TRY IT: The reply should hold nothing except the lines from the one with "Open Settings via the gear icon" through the end of the entries, duplicated exactly and with no pictures.

EXTRACTED ENTRIES:
BEGIN
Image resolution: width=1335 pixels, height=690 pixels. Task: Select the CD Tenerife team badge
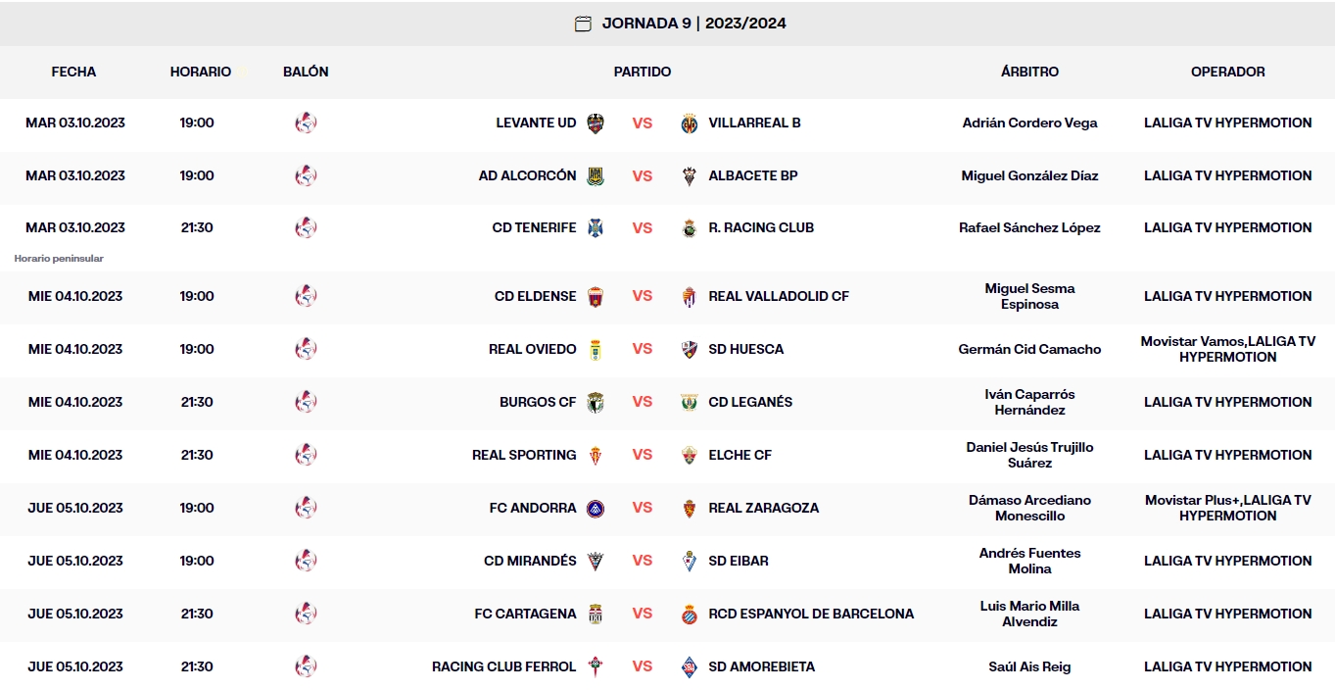point(596,228)
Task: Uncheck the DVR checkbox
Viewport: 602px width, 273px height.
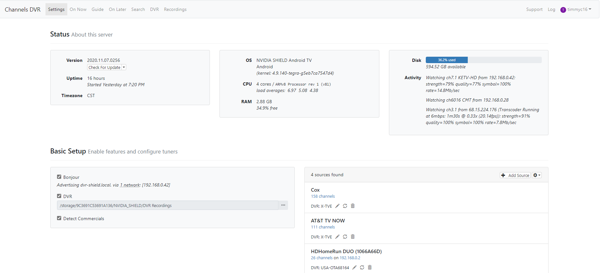Action: click(x=59, y=196)
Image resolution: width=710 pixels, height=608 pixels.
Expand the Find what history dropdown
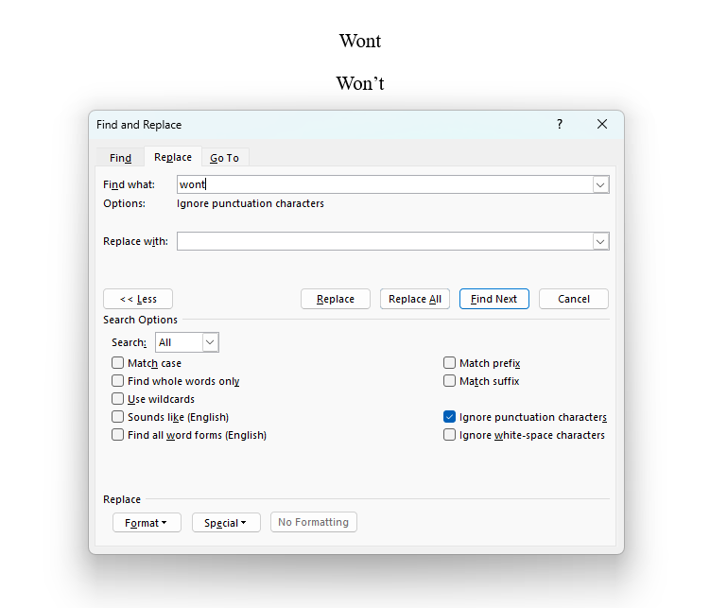[x=600, y=185]
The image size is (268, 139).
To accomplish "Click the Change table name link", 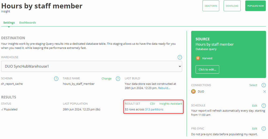I will pos(106,79).
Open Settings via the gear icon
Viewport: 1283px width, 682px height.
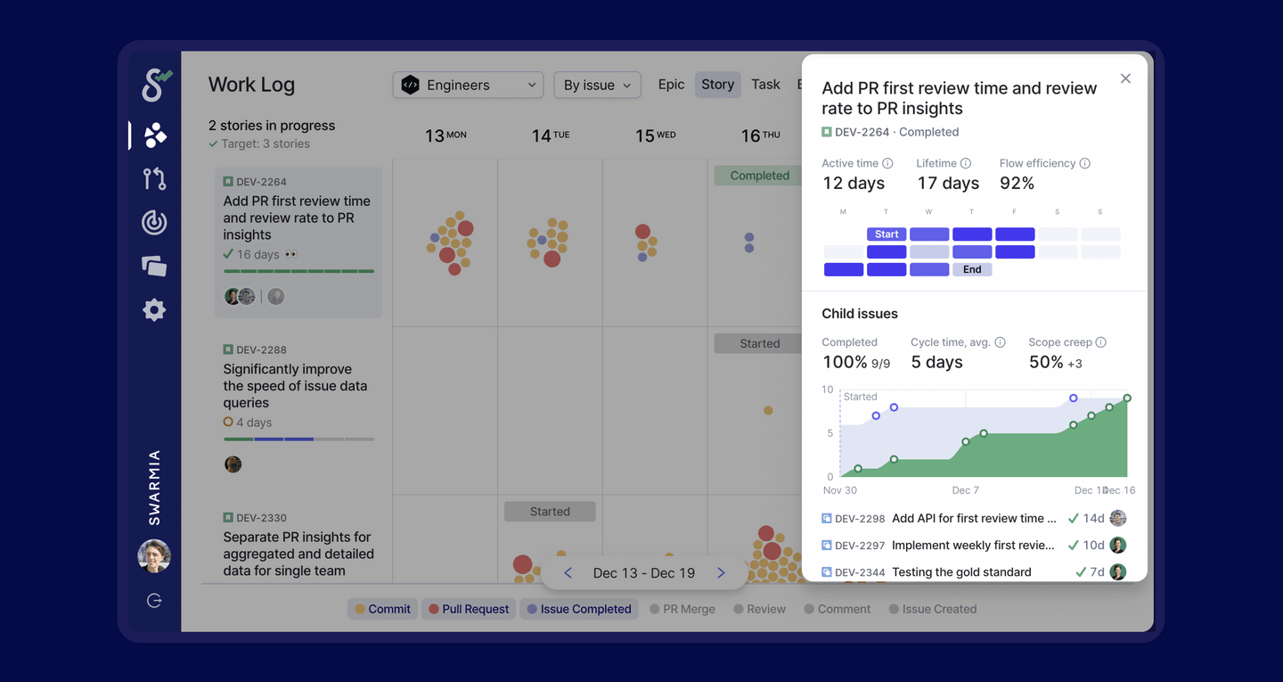(153, 309)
END
ANSWER:
Open Settings via the gear icon
Viewport: 1283px width, 682px height.
(153, 309)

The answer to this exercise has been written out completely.